Capítulo 4

386 43 1
                                    

— Estuviste un poco grosero con ella, ¿no crees?

Justin levanto la vista de la página de deportes del New York Times que estaba hojeando para ver que Kevin Gilí, su compañero de equipo y amigo desde hacía mucho tiempo, le miraba interrogante.

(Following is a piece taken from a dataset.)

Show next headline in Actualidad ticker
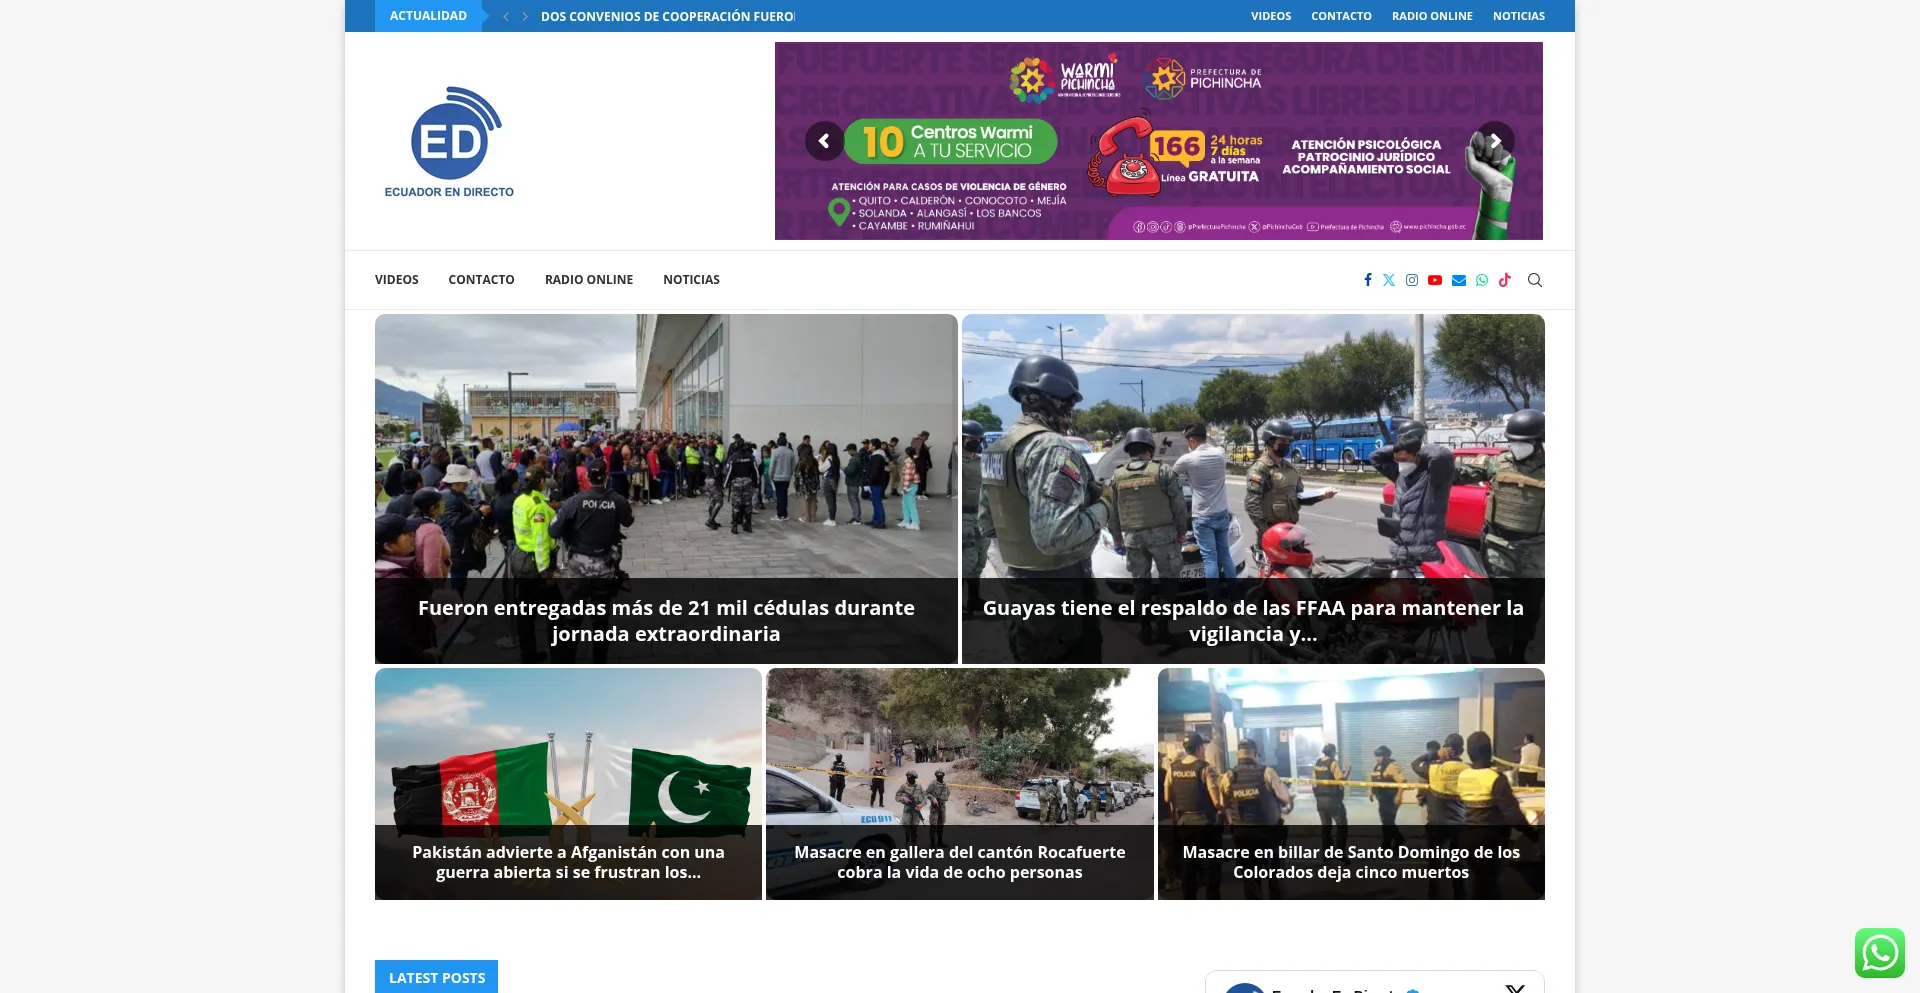The width and height of the screenshot is (1920, 993). click(525, 17)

Estaban sentados en "su" mesa del Maggie's Grill, esperando que les sirviesen la comida. La temporada estaba a punto de empezar y volvían a su rutina habitual: coger el coche hasta Armonk para ir a entrenar, picar algo rápido después y luego coger de nuevo el coche para regresar a la Gran Manzana. Debería estar de buen humor. El entrenamiento había ido bien; los chicos iban tirando, ahorrando el sudor y la sangre de verdad para cuando la temporada empezase oficialmente. Parecían comprender que si querían ganar la Copa en primavera tenían que darlo todo, día sí y día también, fuera día de partido o no. Además, tenía un buen presentimiento sobre la temporada que estaba a punto de empezar. Pero entonces había irrumpido esa tal Kelsey McNeil en el vestuario, escupiendo propaganda corporativa, y su buen humor se había evaporado para ser sustituido por una abrumadora sensación de resentimiento que era incapaz de sacudirse de encima, sobre todo después de que ella tuviera las narices de decirle que era propiedad de Kidco.

Bebió un trago de cerveza y le devolvió la mirada a su amigo.

— No se lo merecía. Simplemente estaba intentando hacer su trabajo.

— Sí, ¿y sabes en qué consiste su trabajo, Kev? Consiste en poner orden entre nosotros para que esos trajeados de Kidco puedan ganar dinero a nuestra costa. ¡Qué les jodan! Les importa una mierda la integridad del juego, o cualquiera que juegue a él. No les debemos nada.

— Sigo pensando que no te pasaría nada por apuntarte a uno de esos actos solo para poner contentos a los contables. Así te los quitarías de encima. Mientras sigas negándote a ello, seguirá machacándote.

Justin se encogió de hombros.

— Que lo haga.

— Por Dios. — Kevin se recostó en su asiento, asombrado—. Eres un cabrón tozudo, ¿lo sabías?

Justin sonrió.

— Por eso llevo ganadas tres Copas Stanley hasta el momento, colega. Porque nunca me rindo, y nunca me doy por vencido.

— Tienes razón.

Justin dio un nuevo trago a su cerveza. Lo que le había dicho a esa señorita McNeil era cierto: si por voluntad le apetecía dedicar un tiempo a obras benéficas, lo haría. Pero estaba segurísimo de que no iba a hacerlo para que un máster en ciencias de los negocios, con teléfono móvil y esposa de bandera, se llenara los bolsillos a su costa. Había pasado quince años trabajando para conseguir un equipo ganador en St. Louis. Su derecho a hacer lo que le apeteciese se lo había ganado con creces, y ahora, lo que le apetecía era ser el mejor en lo que hacía sobre el hielo y pasárselo estupendamente con ello. A lo mejor Kevin tenía razón: a lo mejor su vida sería más fácil si jugaba siguiendo las reglas de Kidco. Pero a Justin no le importaba. Eran sus reglas o no había reglas, nada de "y si...", o "peros", ni nada por el estilo. Y si a los de Kidco no les gustaba, que se apañaran.

Volvió la cabeza, buscando a la camarera. El servicio era hoy lentísimo. ¿De qué iban? Kevin, leyendo sus pensamientos, puso los ojos en blanco.

— Enfría un poco los motores, ¿vale? La camarera llegará en un momento.

Justin se relajó. Era bueno que Kevin supiera siempre lo que le pasaba por la cabeza. Sobre hielo, era el extremo derecho que recibía los pases de Justin, su velocidad, su fuerza y su dureza eran casi tan legendarias como las de Justin. La prensa deportiva solía referirse a ellos como "Batman y Robín". Fuera del hielo, Justin confiaba en Kevin para explicarle la verdad desnuda y sin tapujos; era el único tipo en quien confiaba tácitamente. Si era demasiado bestia, Kevin se lo hacía saber. Y también se lo hacía saber cuándo pensaba que se estaba pasando un poco disfrutando de la vida nocturna de Nueva York.